Recently a council bylaw was passed stating that all Wellington residents and visitors have to visit the site on at least two occasions - once during daylight, once at night. You are also required to stand around, look intently (and intelligently), murmur occasionally, and make pretentious statements about NZ identity, the nature of photography, and the role of Art in public spaces.

It's been a really exciting project to be involved with, and I'll almost certainly be blogging about it more over the next few days/weeks.

I have co-curated the work alongside my previously mentioned council advocate. Again it was largely an organisational role, though Simon effectively lead that. My main role was to find talented individuals whose work could be included in the show.

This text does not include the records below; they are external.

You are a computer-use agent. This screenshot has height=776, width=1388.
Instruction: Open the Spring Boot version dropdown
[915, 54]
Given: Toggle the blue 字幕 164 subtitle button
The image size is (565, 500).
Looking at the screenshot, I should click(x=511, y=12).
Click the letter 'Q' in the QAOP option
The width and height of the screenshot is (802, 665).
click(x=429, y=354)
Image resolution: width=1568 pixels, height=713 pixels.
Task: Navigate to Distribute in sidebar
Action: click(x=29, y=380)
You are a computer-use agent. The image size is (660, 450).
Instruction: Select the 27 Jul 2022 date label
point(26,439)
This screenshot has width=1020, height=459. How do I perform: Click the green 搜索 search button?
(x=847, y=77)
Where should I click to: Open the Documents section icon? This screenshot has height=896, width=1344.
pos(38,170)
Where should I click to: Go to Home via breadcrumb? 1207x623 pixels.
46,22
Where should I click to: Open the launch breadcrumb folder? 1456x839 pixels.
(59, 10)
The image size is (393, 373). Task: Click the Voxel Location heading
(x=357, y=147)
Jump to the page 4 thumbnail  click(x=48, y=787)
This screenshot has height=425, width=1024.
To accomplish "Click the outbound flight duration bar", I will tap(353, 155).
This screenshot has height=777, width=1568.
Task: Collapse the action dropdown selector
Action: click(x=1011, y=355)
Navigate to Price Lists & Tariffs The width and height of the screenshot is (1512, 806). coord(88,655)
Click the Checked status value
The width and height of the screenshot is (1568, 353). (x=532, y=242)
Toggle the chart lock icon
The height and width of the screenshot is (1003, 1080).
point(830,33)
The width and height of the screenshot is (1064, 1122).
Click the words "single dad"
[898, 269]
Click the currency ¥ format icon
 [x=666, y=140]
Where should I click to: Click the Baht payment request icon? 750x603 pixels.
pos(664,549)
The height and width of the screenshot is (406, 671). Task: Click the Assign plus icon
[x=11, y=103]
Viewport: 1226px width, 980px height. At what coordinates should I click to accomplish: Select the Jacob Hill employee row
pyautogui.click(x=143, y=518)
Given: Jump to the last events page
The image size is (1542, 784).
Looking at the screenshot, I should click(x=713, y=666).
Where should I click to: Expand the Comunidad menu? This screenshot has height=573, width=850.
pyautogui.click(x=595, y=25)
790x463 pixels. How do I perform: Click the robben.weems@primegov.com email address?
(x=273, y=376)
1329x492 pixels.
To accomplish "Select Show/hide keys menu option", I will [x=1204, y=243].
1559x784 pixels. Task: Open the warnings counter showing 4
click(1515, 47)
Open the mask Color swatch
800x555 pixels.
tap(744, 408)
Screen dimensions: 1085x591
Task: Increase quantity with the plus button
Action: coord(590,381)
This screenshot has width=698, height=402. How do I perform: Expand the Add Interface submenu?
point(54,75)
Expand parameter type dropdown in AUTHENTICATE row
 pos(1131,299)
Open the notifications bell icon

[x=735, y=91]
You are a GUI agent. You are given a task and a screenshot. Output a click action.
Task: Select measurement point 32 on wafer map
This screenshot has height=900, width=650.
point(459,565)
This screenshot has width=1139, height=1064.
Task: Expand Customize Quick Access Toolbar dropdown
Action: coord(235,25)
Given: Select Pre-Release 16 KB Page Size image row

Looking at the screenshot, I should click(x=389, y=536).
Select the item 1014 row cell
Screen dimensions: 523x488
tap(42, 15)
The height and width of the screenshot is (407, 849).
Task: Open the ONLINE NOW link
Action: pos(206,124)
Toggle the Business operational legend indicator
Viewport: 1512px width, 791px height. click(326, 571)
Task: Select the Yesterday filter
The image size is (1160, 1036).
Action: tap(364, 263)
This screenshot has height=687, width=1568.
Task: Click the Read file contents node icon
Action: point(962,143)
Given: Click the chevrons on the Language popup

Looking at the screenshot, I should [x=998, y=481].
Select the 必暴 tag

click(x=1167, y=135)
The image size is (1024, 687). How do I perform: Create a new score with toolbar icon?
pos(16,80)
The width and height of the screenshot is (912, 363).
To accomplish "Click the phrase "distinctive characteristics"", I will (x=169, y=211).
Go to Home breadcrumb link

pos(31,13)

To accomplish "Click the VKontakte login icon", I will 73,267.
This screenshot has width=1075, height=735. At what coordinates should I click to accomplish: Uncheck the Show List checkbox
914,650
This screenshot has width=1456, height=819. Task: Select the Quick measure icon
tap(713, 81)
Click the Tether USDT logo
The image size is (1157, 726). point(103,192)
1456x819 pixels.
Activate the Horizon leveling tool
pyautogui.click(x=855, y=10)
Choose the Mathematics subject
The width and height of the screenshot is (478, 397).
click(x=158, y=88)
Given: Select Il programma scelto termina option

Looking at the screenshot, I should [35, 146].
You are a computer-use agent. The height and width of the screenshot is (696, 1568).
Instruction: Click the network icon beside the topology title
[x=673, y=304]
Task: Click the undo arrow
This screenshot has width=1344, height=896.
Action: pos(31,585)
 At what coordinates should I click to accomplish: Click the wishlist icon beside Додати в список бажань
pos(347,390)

I think I did a marvellous job there.

The idea was that the entire show was collectively curated by all the participants rather than having one or two people making dictatorial pronouncements about what was and was not suitable work. There were moments of intense debate, especially early on, as people were presenting work, and having it shot down, or exalted. Almost surprisingly some work was instantly accepted by everyone. But then I did ask that person because I thought those images were perfect for the project.

We've been at it for eighteen months, and it's wonderful to see it finally come to fruition.

You have to get along sometime. Soon!!

You may have noticed that I've told you next to nothing about the what the project is. This will give you little help.

Above are my images in the show. Out of context they'll make no sense. In context they may make no sense. But, not to give anything away, that might just be their purpose. Maybe.

The works are titled "where wast thou when I laid the foundations of the earth? #1" and "where wast thou when I laid the foundations of the earth? #2".

I really have to give a huge and public thanks to Simon Bush-King, departing WCC Urban Designer, whose idea the project was. As well as designing a lovely inner city space, he has been a huge advocate for public art, and public interaction with and interrogation of the urban environment. He was also the driving force behind IntensCITY 2007. Sadly for us, and Wellington urban design, Simon is heading overseas shortly to spread his vision around the globe. Thanks mate, awesome job.

Also I need to give an honourable mention to Eric Holowacz, ex-WCC Arts Programmes and Services Manager, now doing a similar role in Key West, who introduced Simon and I after hearing very nice things from lots of people about this. Thanks mate, you started a fruitful partnership.

Oh, and I suppose I should thank everyone else involved who were so willing to be involved and give their time and energy over the last few months. Thanks guys, great job. Let's get pissed.